Kosher Wine 264x300 Kosher Wine Guide with Buying Tips For The Holidays

Written by Andrew and the Liquid Kosher Team

The market for Kosher wine has been revolutionized from the days of the semi-rectangular, shaped Manischewitz bottle, Mogen David or other syrupy sacramental potions. Today’s Kosher wine consumer can choose from numerous blends and grape varietals from a seemingly, endless array of wine making regions all over the world! The wines and choices for Kosher wine consumers have never been better.

Twenty years ago, Kosher wines from single vineyard Cabernet Sauvignon sites was a novelty. Today’s Kosher wine connoisseur can enjoy Grenache from four continents, wine from chateaux included in the 1855 Classification of the Medoc, Cru Champagne and an endless list of grape varietals, terroir, and winemaking techniques. Like most fine wine, the top Kosher wines sometimes need years in the cellar in order to show their best. These wines are worthy of your attention and cellar, regardless of Kosher preference. But for the record, the wines listed below are all Kosher for Passover and not Mevushal, which is flash pasteurized. For an in-depth explanation of Kosher or Mevushal wines: Kosher Wine, Mevushal Wine Definitions, Explanations

Yatir Forest: This is the flagship cuvee from the Yatir Winery in Israel. The winery is located at the southern end of the Judean Hills, which is a high altitude desert region. Modern agricultural and irrigation techniques have allowed for a forest in this area, which progressed into vineyards. This blend is mostly Cabernet Sauvignon, and has a high percentage of Petit Verdot, rounded out by Merlot and Shiraz. The blend differs by vintage, based on the strength of the particular varietals. This wine has been a darling of Mark Squires’s review of Israeli wine and for good reason. While typically approachable on release, the wine certainly benefits with years in the bottle. Our favorite vintages right now are the 2005, which is a serious, well balanced Cabernet based wine, and the 2006, which as a result of aging, has really seamlessly integrated the unusually high proportion of Petit Verdot into an elegant wine. Yatir also bottles the grape varieties on their own,and produces some white wines as well.
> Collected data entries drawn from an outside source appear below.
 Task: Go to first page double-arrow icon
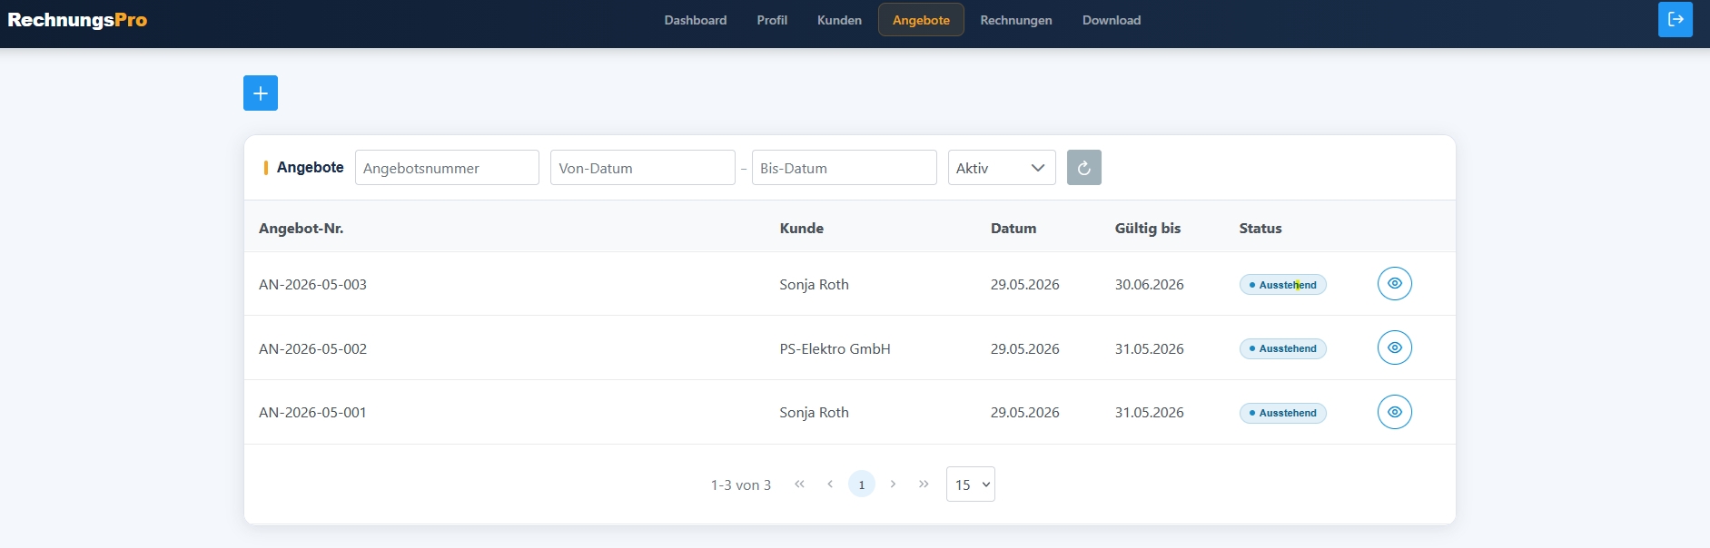click(799, 484)
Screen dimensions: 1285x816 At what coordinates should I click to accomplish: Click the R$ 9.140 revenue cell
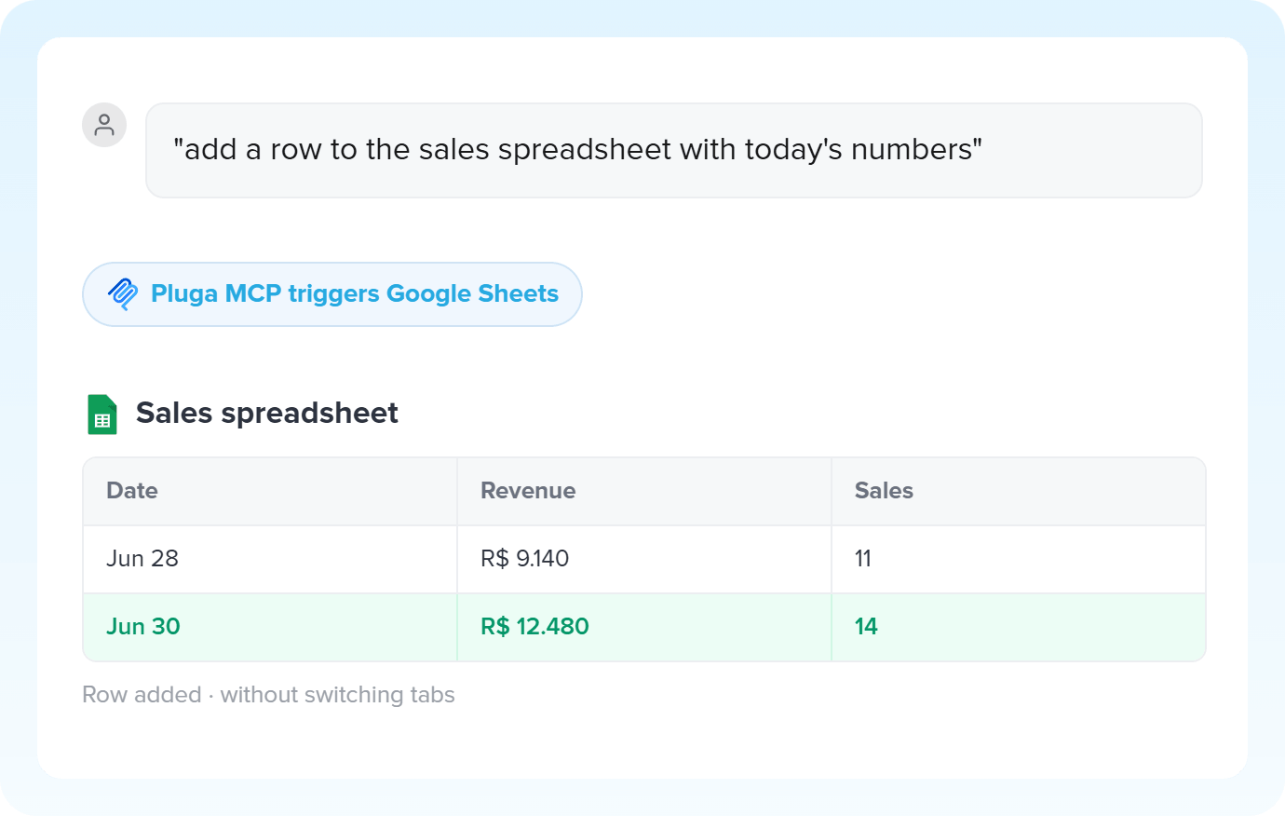pos(644,559)
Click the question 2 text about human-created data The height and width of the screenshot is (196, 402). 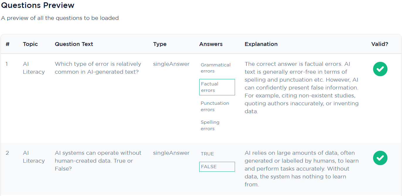[98, 161]
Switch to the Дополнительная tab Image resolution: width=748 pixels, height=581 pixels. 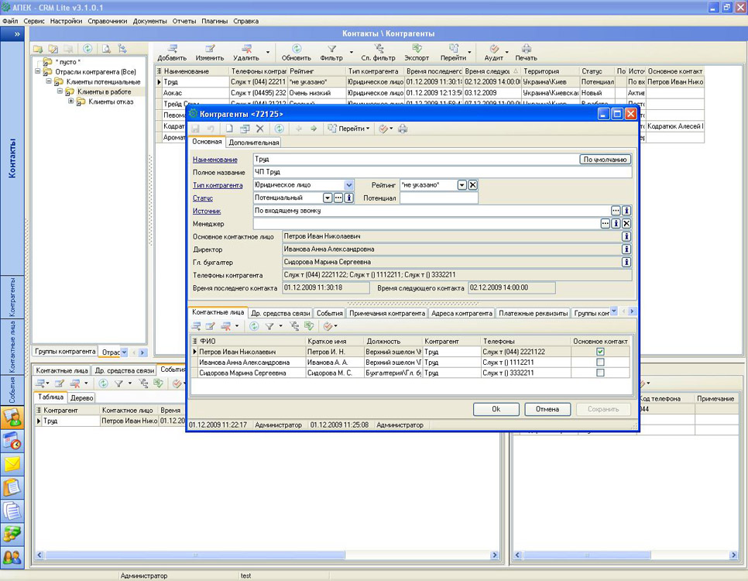pyautogui.click(x=253, y=143)
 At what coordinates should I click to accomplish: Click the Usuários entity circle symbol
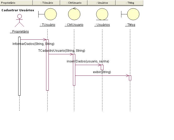click(102, 14)
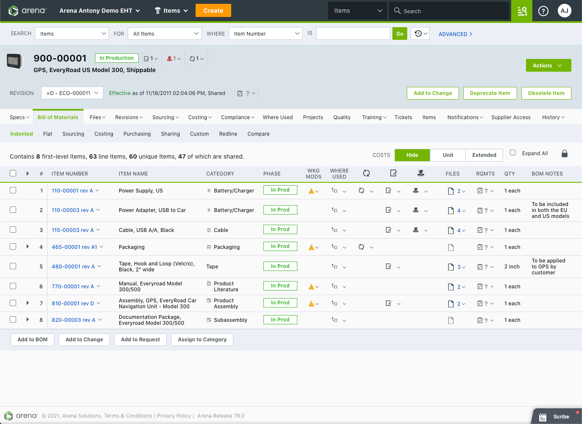Open the files document icon on the Packaging row
Viewport: 582px width, 424px height.
[450, 247]
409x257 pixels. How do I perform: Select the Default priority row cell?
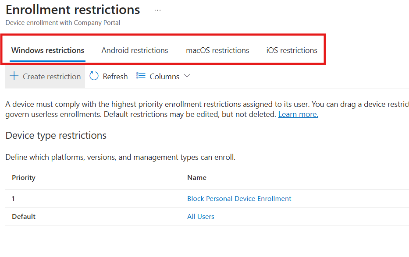tap(24, 217)
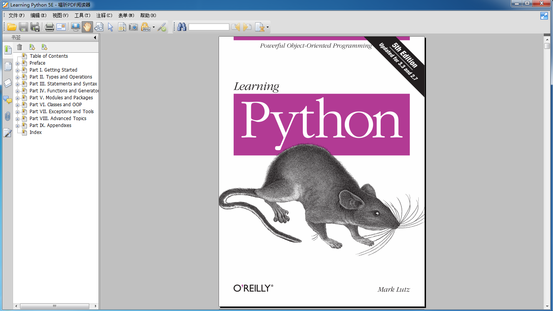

Domaine Roses Camille: This label was virtually unheard of until it received the moniker of “best Kosher Bordeaux wine ever tasted!” from the late Israel based wine critic Daniel Rogov. Domaine Roses Camille is a small vineyard in Pomerol, Bordeaux that is adjacent to La Croix de Gay, La Violette and Chateau Rouget. The Right Bank vineyard is only one hectare with a terroir containing the same type of blue clay found in the soil of Petrus. The winemaker, Christophe Bardeau, trained at l’Eglise Clinet. The first release was in 2005. The wine is produced from close to 100% old vine Merlot with an occasional dollop of Cabernet Franc. With aromas of violets, raspberry coulis, fresh herbs, cocoa, supple tannins and very polished acidity. Lots of “old world” structure and earth with a fair amount of “new world” freshness and approachability. The long, unrelenting finish of this wine is worth the price of admission. Subsequent vintages were not produced under Kosher supervision until the 2011. Both kosher vintages are approachable now after plenty of aeration and will age for another 20-25 years. 150 cases produced in 2006, 75 cases in 2005.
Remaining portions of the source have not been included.